Instructions to follow
Copy the data verbatim and leave out every picture.
- - -
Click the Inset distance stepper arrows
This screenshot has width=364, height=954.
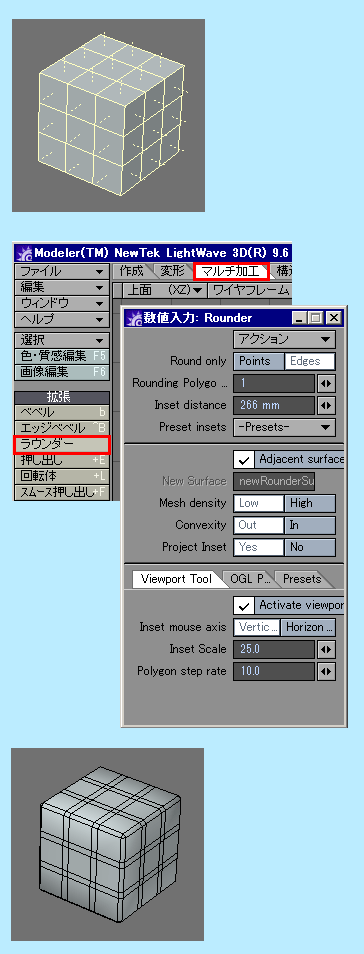click(327, 405)
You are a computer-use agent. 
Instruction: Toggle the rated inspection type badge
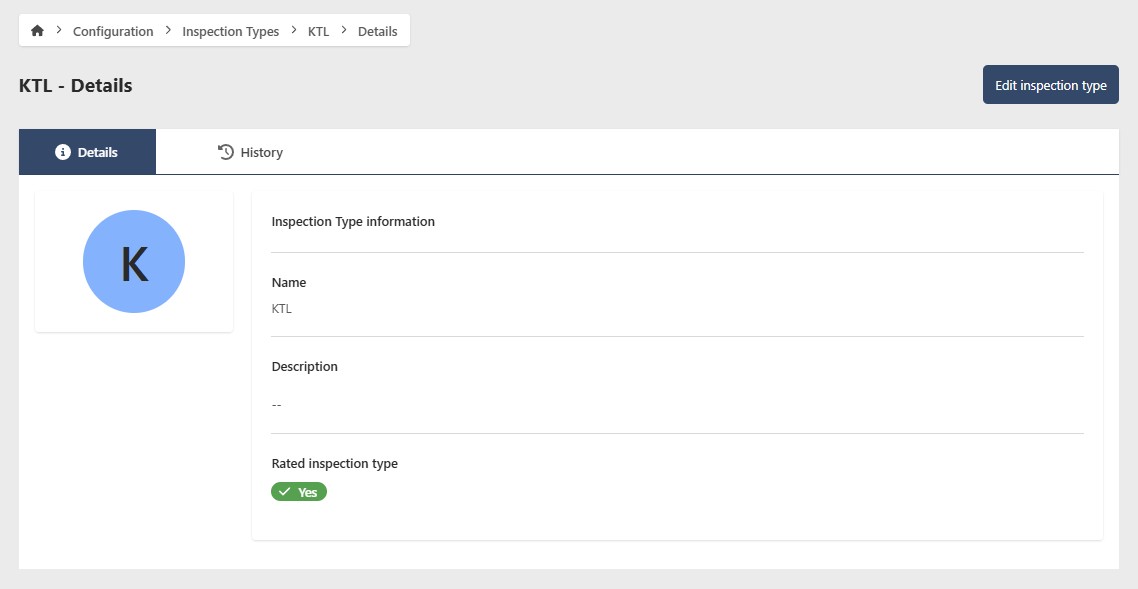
- - -
Task solution
Click the Inset distance stepper arrows
This screenshot has width=364, height=954.
click(327, 405)
You are a computer-use agent. 
Instruction: Toggle the rated inspection type badge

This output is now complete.